Source data
Content starts

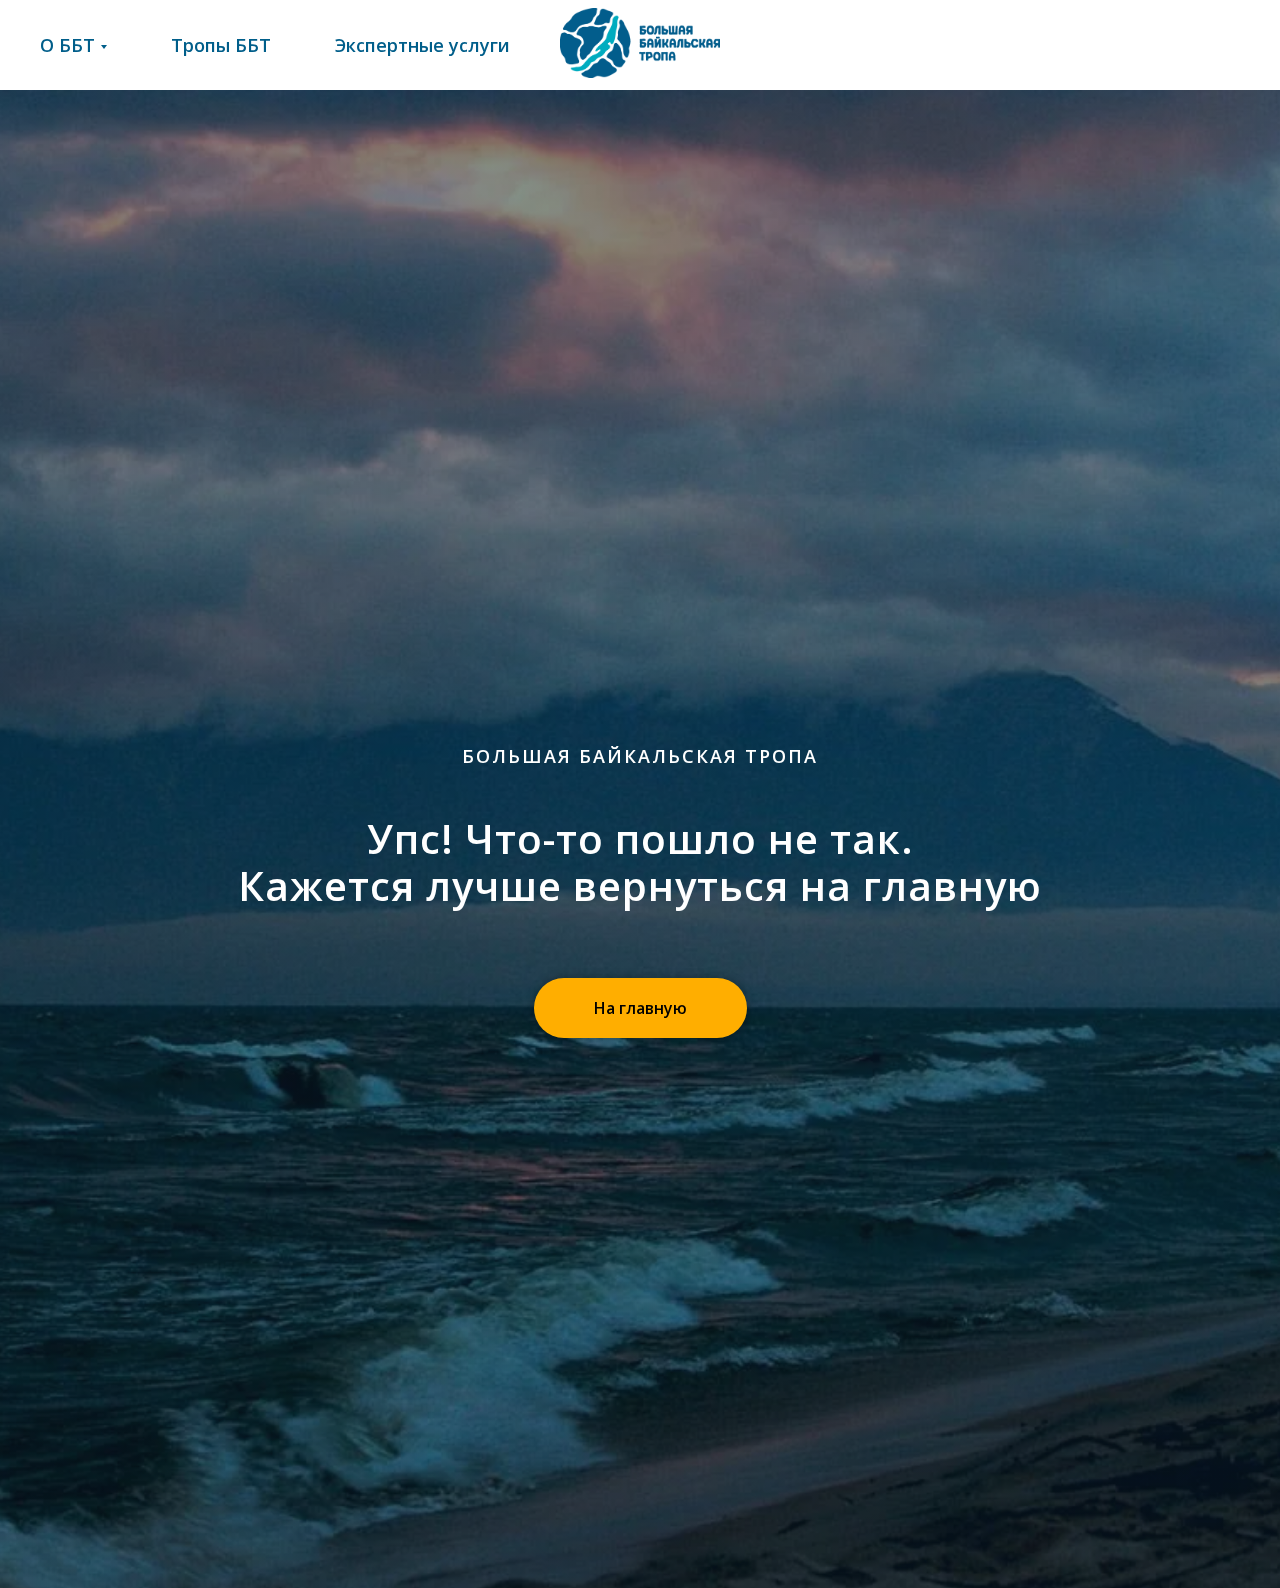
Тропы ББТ (221, 45)
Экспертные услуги (422, 45)
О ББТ (67, 45)
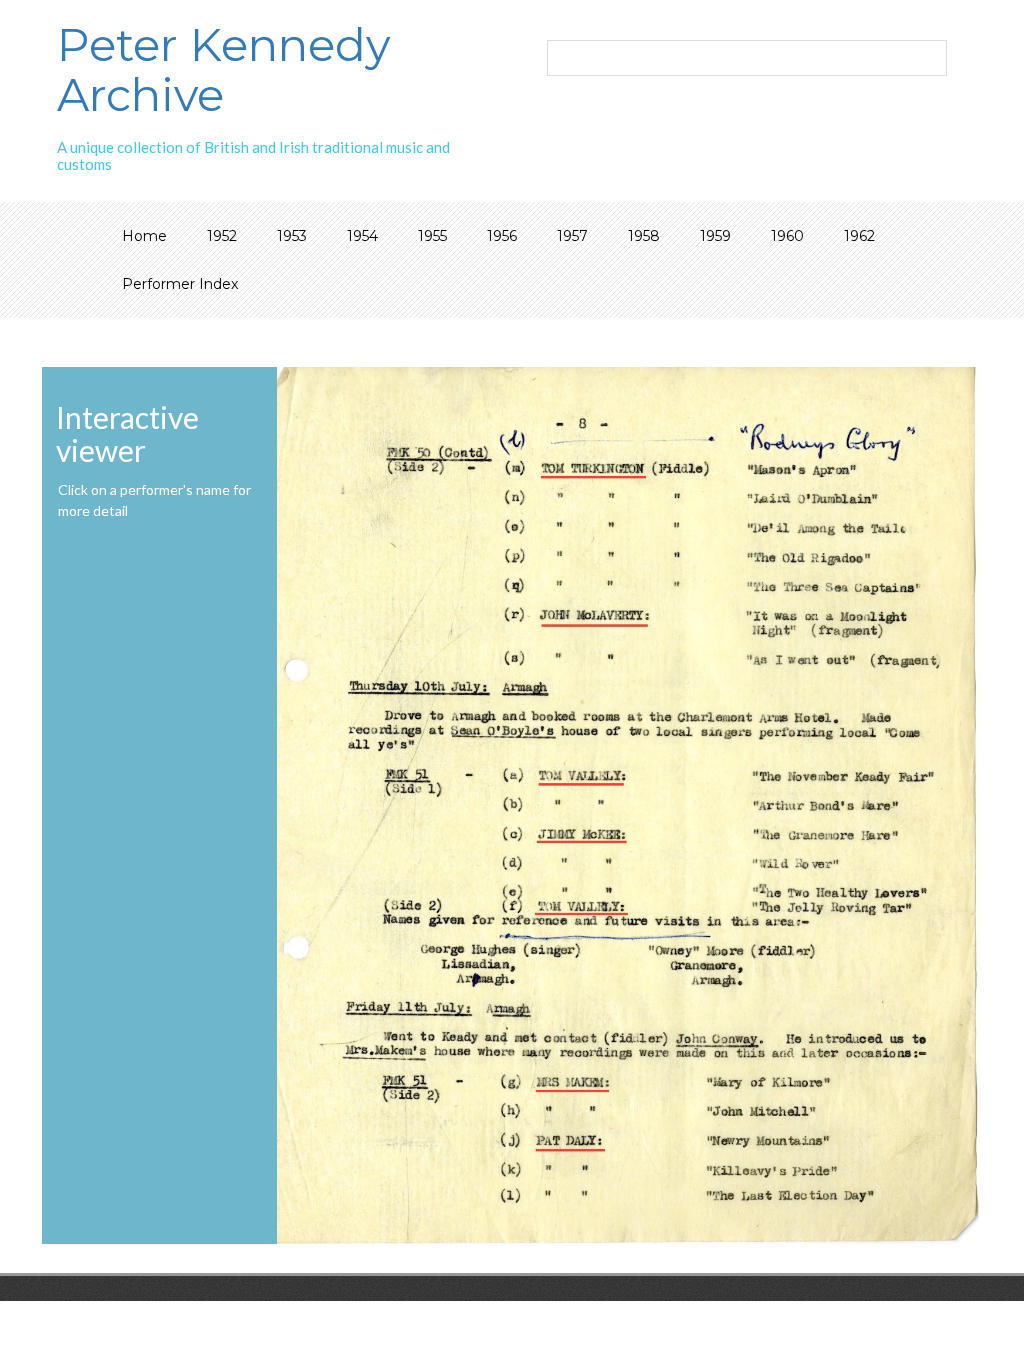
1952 (222, 236)
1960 (787, 236)
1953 (292, 236)
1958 (644, 236)
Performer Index (180, 284)
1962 (859, 236)
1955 (432, 236)
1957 (572, 236)
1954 (362, 236)
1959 (715, 236)
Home (144, 236)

Content ends

What to work on: Reproduce the entries above word for word. Pictures stay out.

Response to the task:
Тропы ББТ (221, 45)
Экспертные услуги (422, 45)
О ББТ (67, 45)
1952 (222, 236)
1960 (787, 236)
1953 (292, 236)
1958 (644, 236)
Performer Index (180, 284)
1962 (859, 236)
1955 (432, 236)
1957 (572, 236)
1954 (362, 236)
1959 (715, 236)
Home (144, 236)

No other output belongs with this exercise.